I’ve got this rotten dog I picked up from the pound. This dog will destroy everything you hold dear, everything of beauty. He trashed my front yard, digging holes, churning the earth into a lunar landscape. I planted some flowers.
He dug them up.
I planted grass. He dug craters in it.
I replant them.
It’s a contest of wills.
This dog is smart. He knows I hold those flowers in esteem.
Whenever anyone passes by the fence in the front yard, the dog charges and barks, launches himself through the air and hits the fence. He’s knocking the fence down. I got a note from the police department warning me about my dog and my flimsy fence.

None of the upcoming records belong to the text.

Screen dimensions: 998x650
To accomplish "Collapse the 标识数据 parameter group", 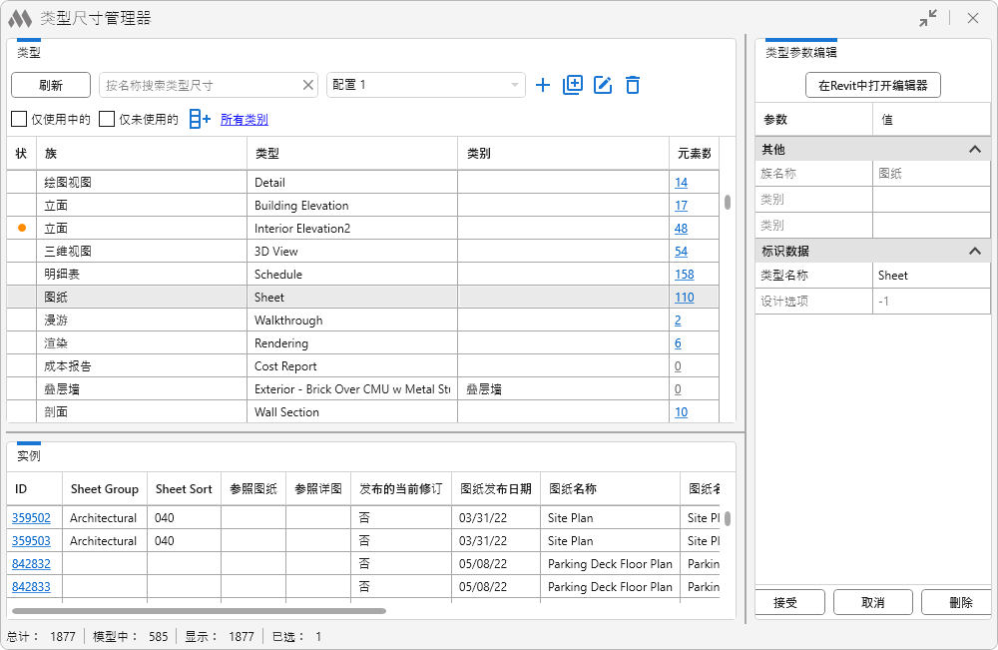I will coord(975,252).
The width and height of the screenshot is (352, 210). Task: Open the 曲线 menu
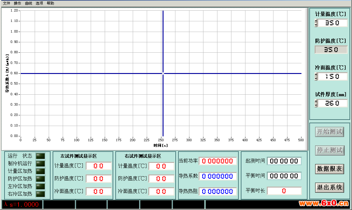pos(28,3)
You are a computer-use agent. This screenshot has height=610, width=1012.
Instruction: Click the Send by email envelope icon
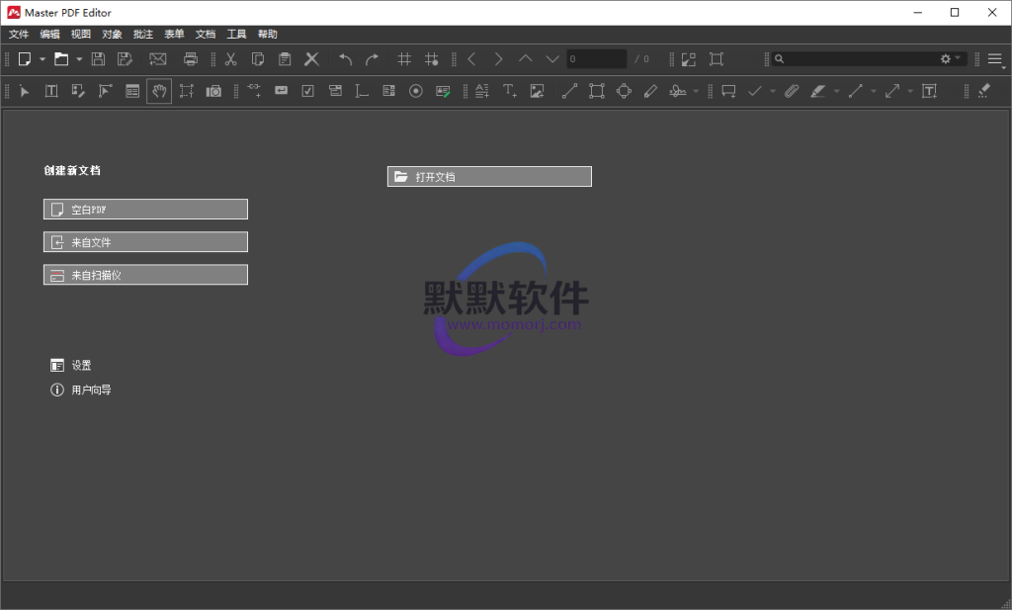pos(158,59)
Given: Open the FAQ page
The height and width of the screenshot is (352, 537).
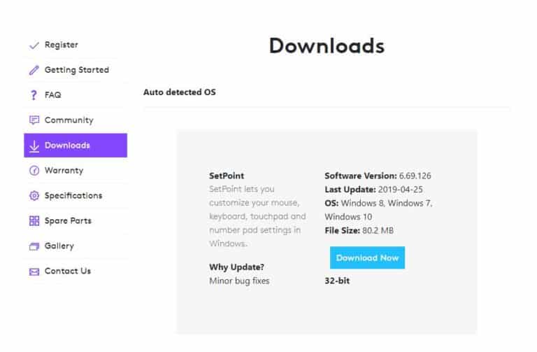Looking at the screenshot, I should click(53, 95).
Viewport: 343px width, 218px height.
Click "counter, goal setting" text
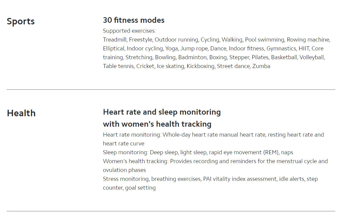pyautogui.click(x=129, y=188)
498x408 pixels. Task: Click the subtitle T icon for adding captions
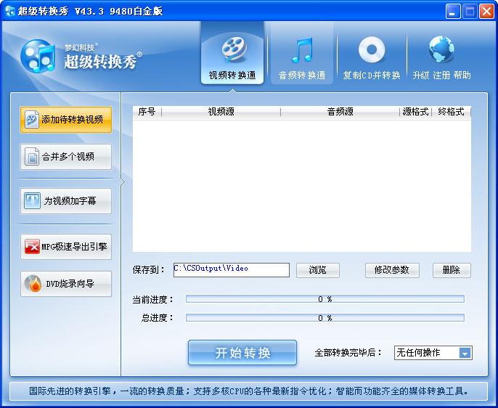33,200
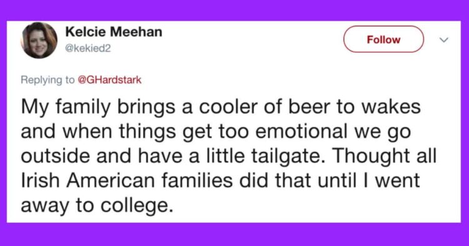Select the Kelcie Meehan display name
This screenshot has width=469, height=246.
click(114, 32)
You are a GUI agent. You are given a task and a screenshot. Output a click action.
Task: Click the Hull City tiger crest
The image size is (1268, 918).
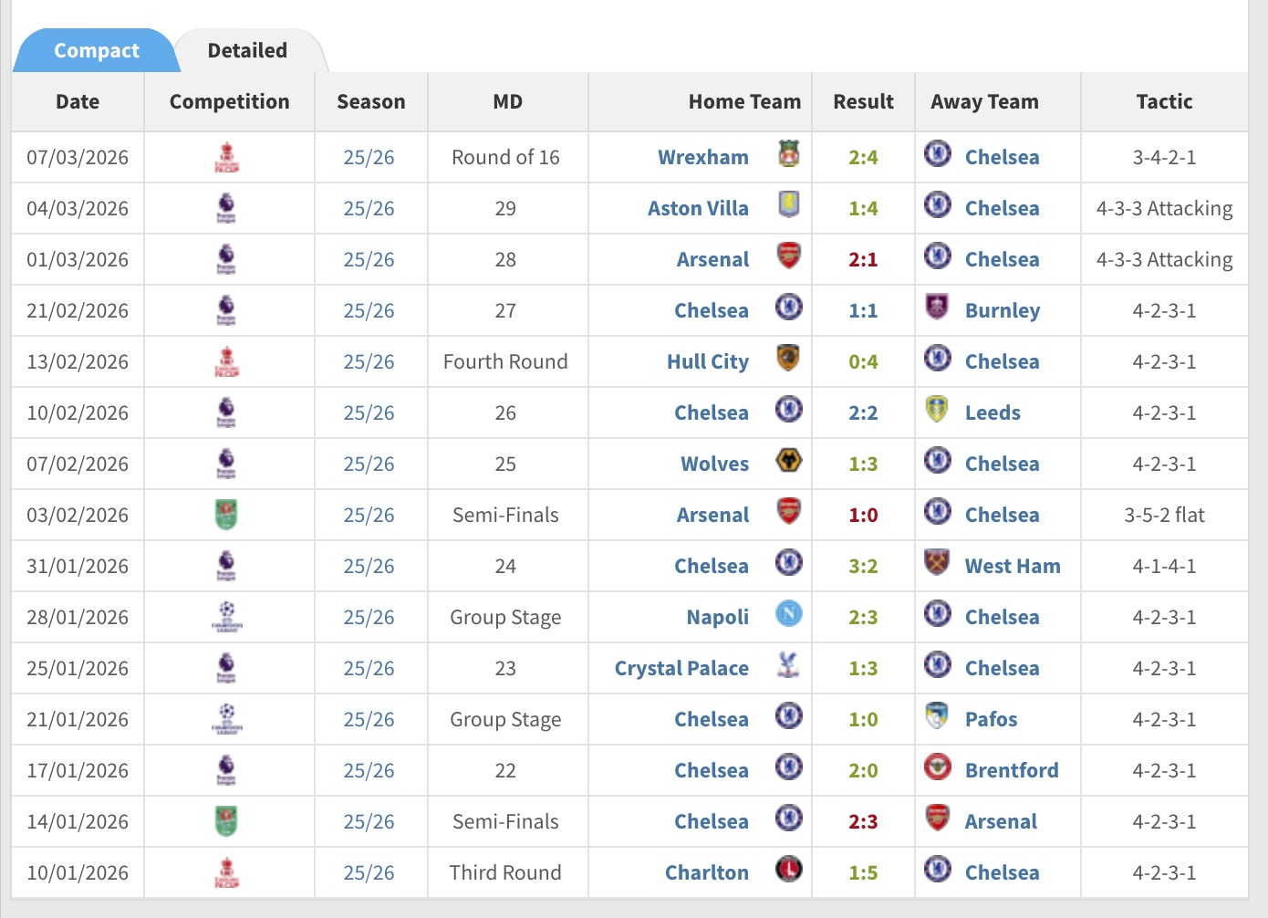pos(789,358)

He chewed my war trophy, a North Korean propaganda leaflet dropped on me by a MIG.
I want to get rid of him. I’d like to take him out in back, line him up against a wall, and execute him with a small pistol. No blindfold. I’ll give him a cigarette first. But no turning his back to me. Right between the eyes.
This dog has beady, criminal eyes.
He looks like a wild African dingo dog, one of those mongrel beasts with pointy ears that run in packs and rip to shreds anything standing with warm blood.
Why did I buy this dog? Because my kid wanted to buy something. An impulse. To be the good dad, I went along. I didn’t feel like objecting and the inevitable arguing afterwards. I’m paying the price.
Execution is too good for him. I’d like to drive this dog 100 miles away, kick him out of the car near an amusement park, and take off. But knowing this dog as I do, he’ll show up back here……with three stray dogs.
By the way. Did you know? I’m the anti-Christ to truckers on the highway.
I drive 55 mph in the slow lane. That’s with the pedal floored. My car won’t go any faster. This trucker pulls up behind and because of me is forced to go the speed limit. He’s mad. He’s so close I can see the word “Kenwood” on his grill almost pressed against my rear window.
I slow up.
The more he tailgates, the slower I go.
He honks his horn. What am I supposed to do, drive in the bike lane? So he can pass?
To hell with him.
This is a contest of wills also.
We’re passing a construction site with twenty Port-O-Sans all lined up, potty to potty, portable toilets. If this were a western, it would be titled, “Showdown at San Puerto.”
I hold my hands off the steering wheel, out to the sides, out the window, indicating to him, “What do you expect me to do jerk?”
He’s up above in the cab somewhere, out of sight, cursing me. I’ll bet his name is Sparky.
Now we’re going only 45 mph. “The more you tailgate, the slower we’ll go. If I speed up in fear, you’d still tailgate me at 65 mph anyway. No fear. Nothing to lose.”
Finally, in rage, he veers to the left and passes me in the fast lane, flipping the bird (he has a bumper sticker that reads, “How’s My Driving? Call 1-800-Courtesy-Safety).”